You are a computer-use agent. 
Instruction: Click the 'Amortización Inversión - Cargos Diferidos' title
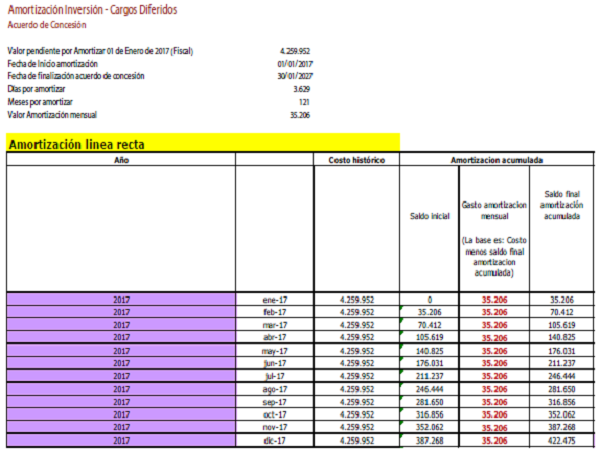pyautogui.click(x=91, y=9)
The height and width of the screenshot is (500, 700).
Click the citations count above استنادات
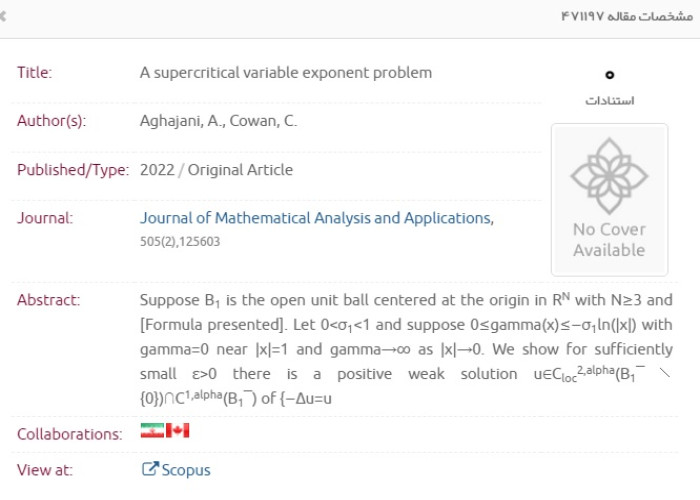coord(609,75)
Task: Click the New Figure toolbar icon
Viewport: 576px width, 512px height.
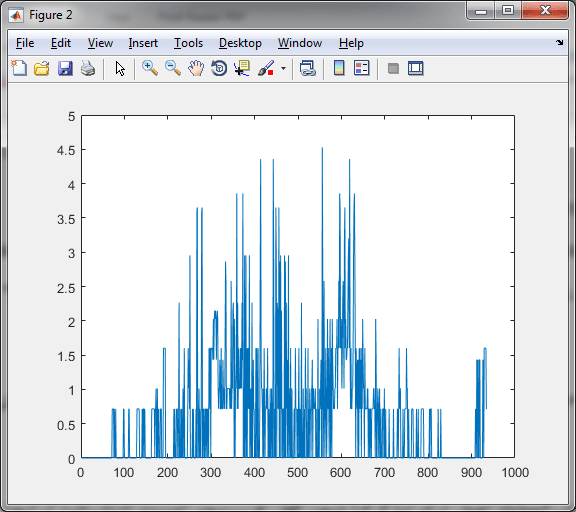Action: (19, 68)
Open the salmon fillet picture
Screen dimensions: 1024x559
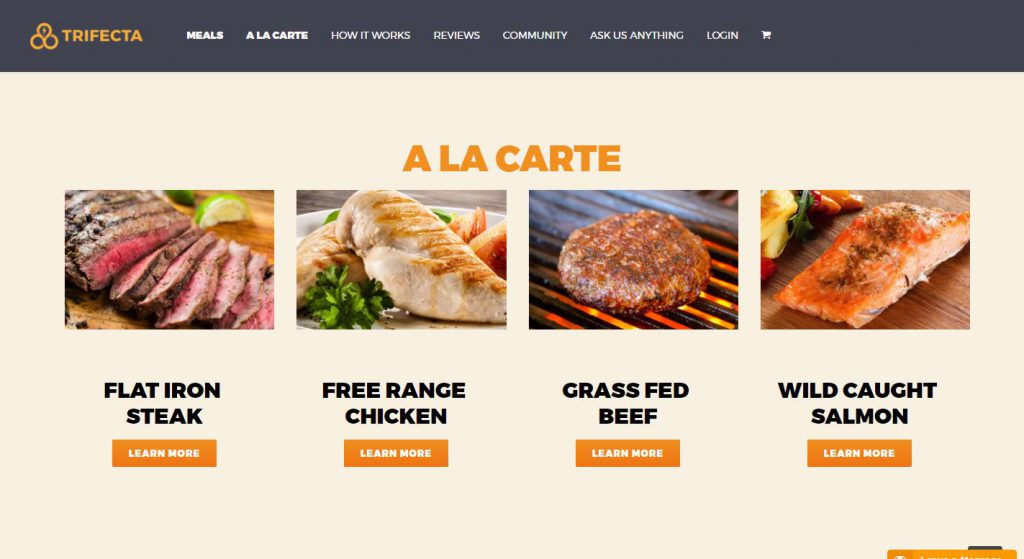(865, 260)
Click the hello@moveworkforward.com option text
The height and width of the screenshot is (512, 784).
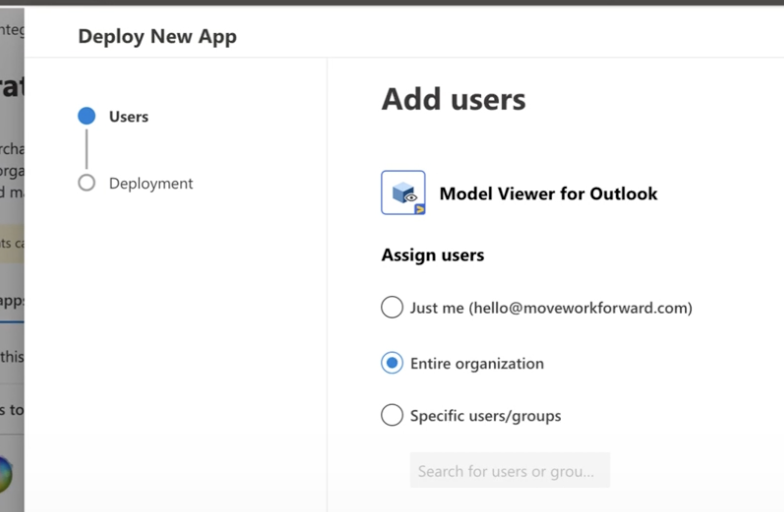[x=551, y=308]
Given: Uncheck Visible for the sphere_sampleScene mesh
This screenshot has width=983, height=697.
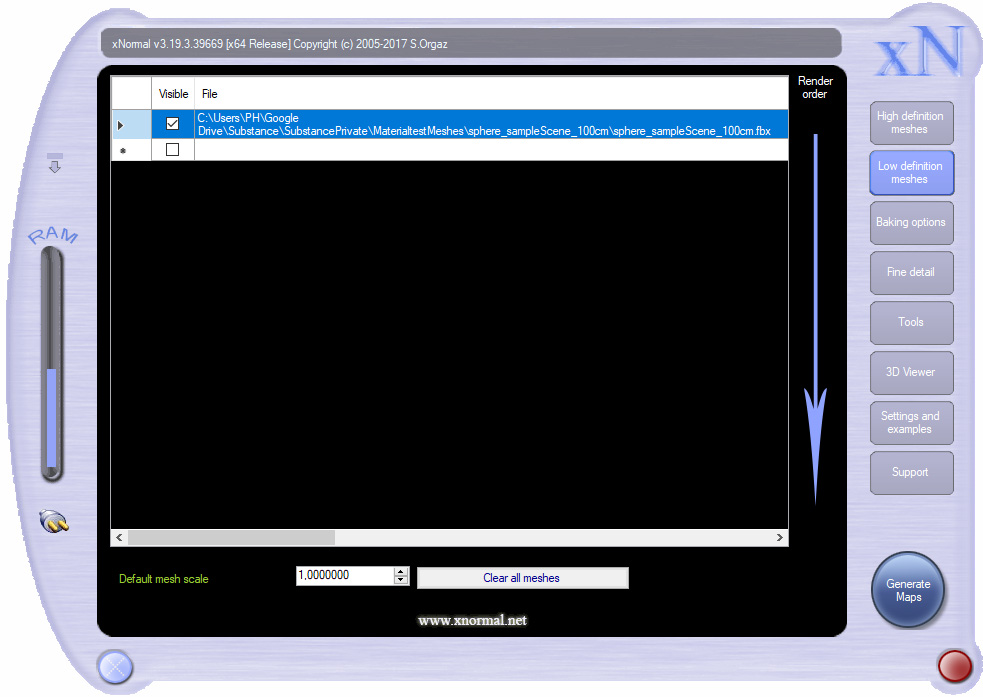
▬▬▬▬▬▬
WHAT TO WORK ON → Print again, exactly, the lines of the records above from the first line through the line with "Given: Uncheck Visible". No pictures.

TASK SOLUTION →
You are a computer-use agent. 
Instruction: Click the 'Amortización Inversión - Cargos Diferidos' title
pyautogui.click(x=91, y=9)
The height and width of the screenshot is (500, 700).
Click the citations count above استنادات
coord(609,75)
Task: Click the New Figure toolbar icon
Viewport: 576px width, 512px height.
Action: (19, 68)
Open the salmon fillet picture
Screen dimensions: 1024x559
(865, 260)
Click the hello@moveworkforward.com option text
The height and width of the screenshot is (512, 784).
[x=551, y=308]
Given: Uncheck Visible for the sphere_sampleScene mesh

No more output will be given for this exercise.